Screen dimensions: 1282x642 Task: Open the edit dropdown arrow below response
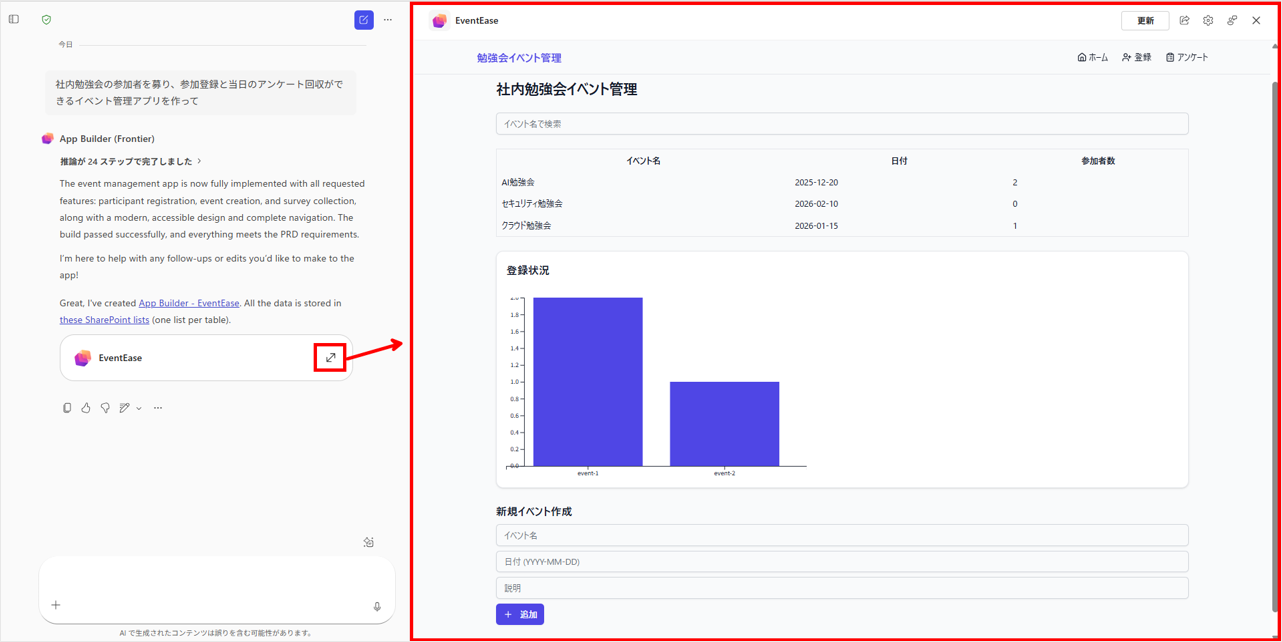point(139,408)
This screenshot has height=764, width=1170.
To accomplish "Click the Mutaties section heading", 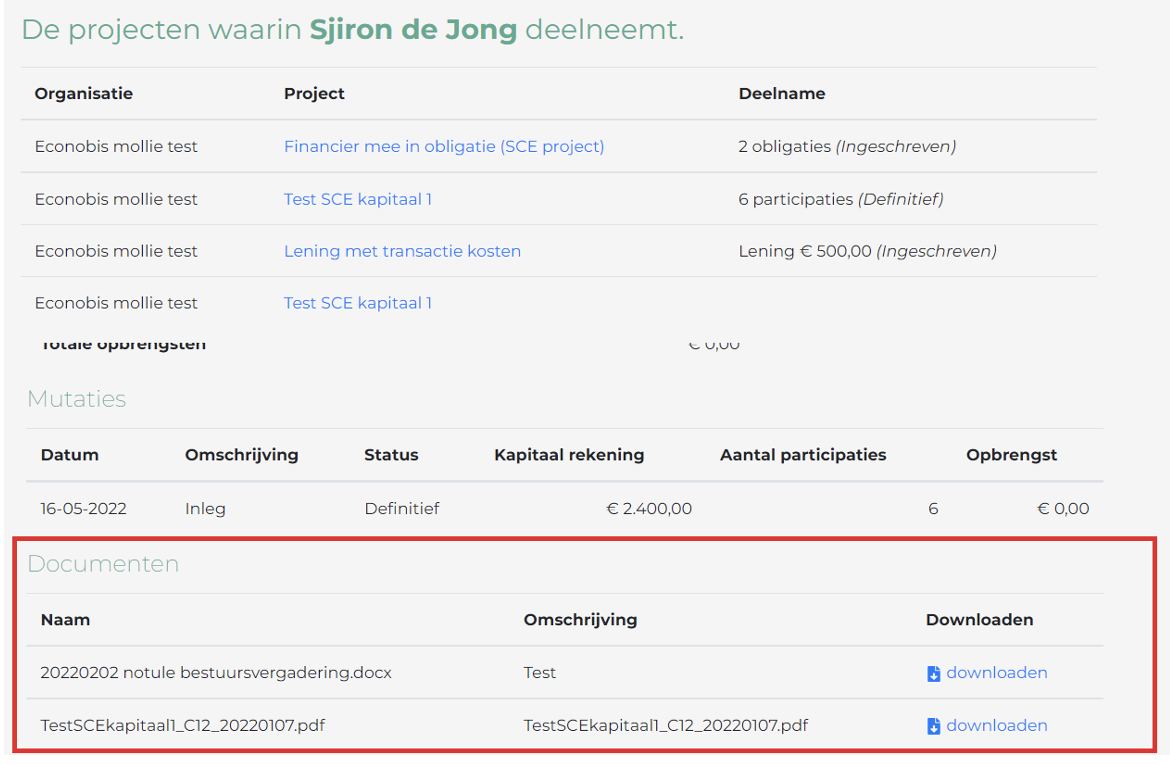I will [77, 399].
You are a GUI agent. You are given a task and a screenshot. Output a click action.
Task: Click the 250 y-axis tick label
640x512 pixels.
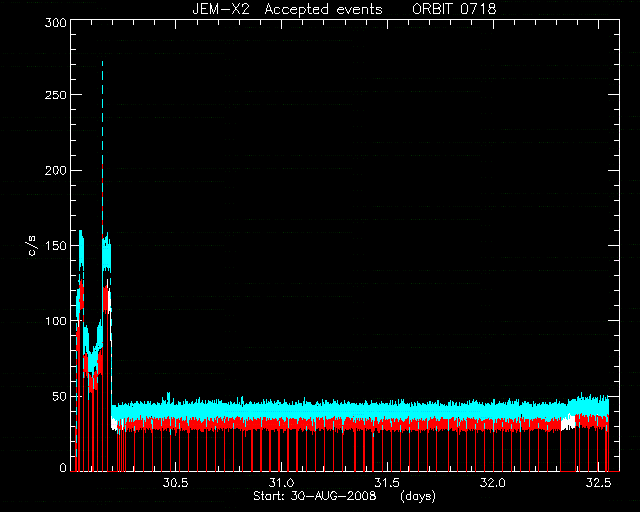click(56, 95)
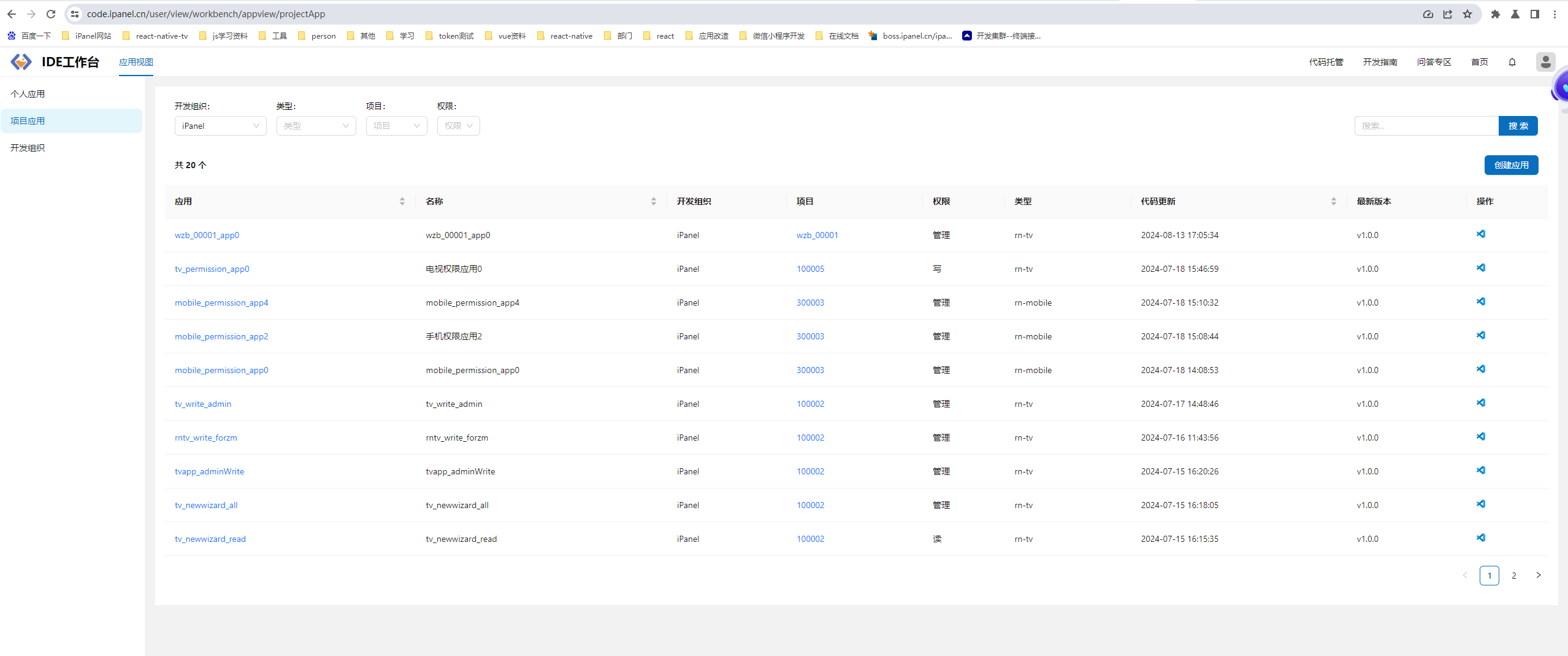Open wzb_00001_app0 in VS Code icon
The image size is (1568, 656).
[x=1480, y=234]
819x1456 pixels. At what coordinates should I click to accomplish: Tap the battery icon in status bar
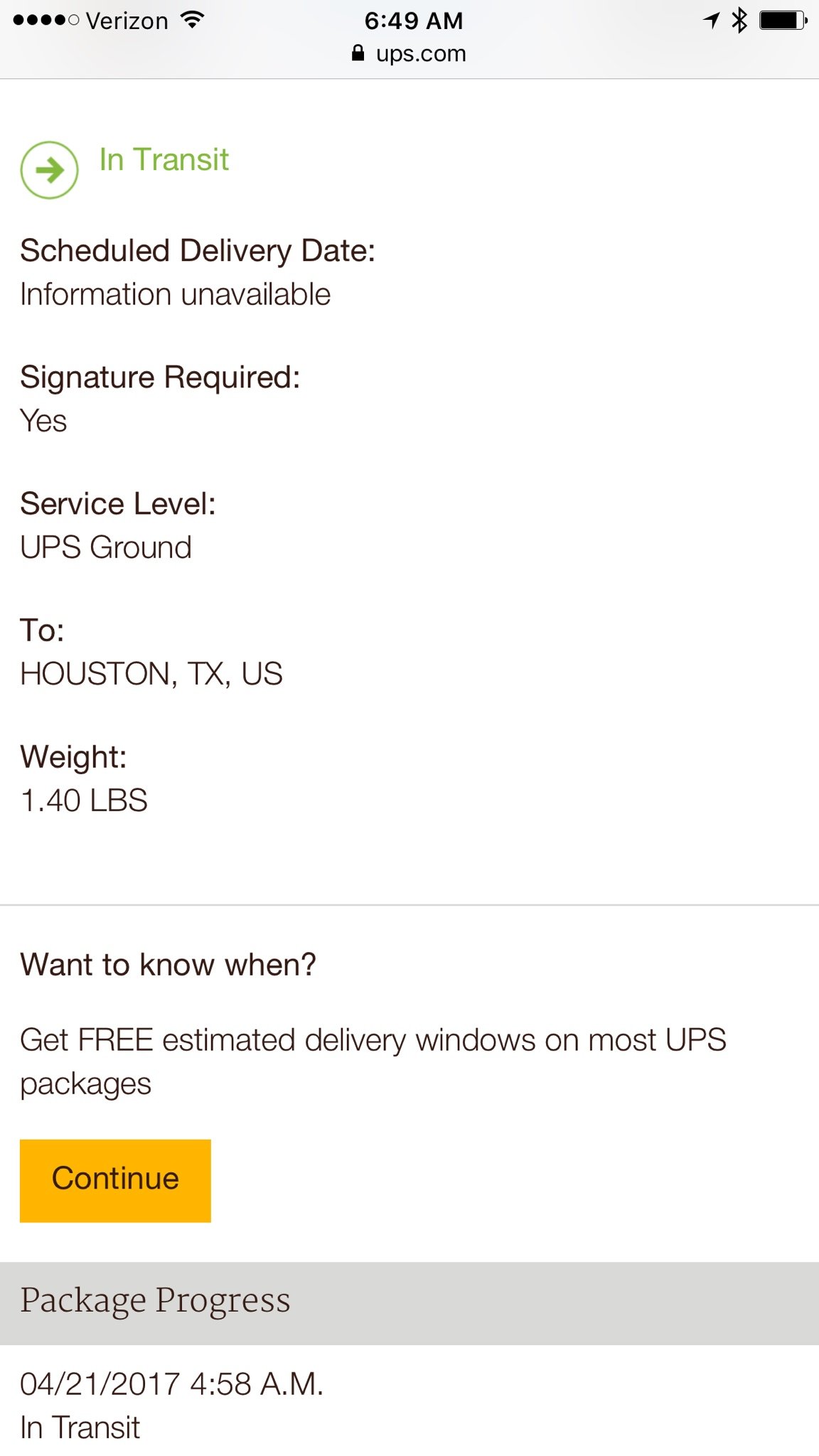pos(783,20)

---*---

Say how many lines of the material contain the word "screenshot". Add nothing to the number.

## Written answer
2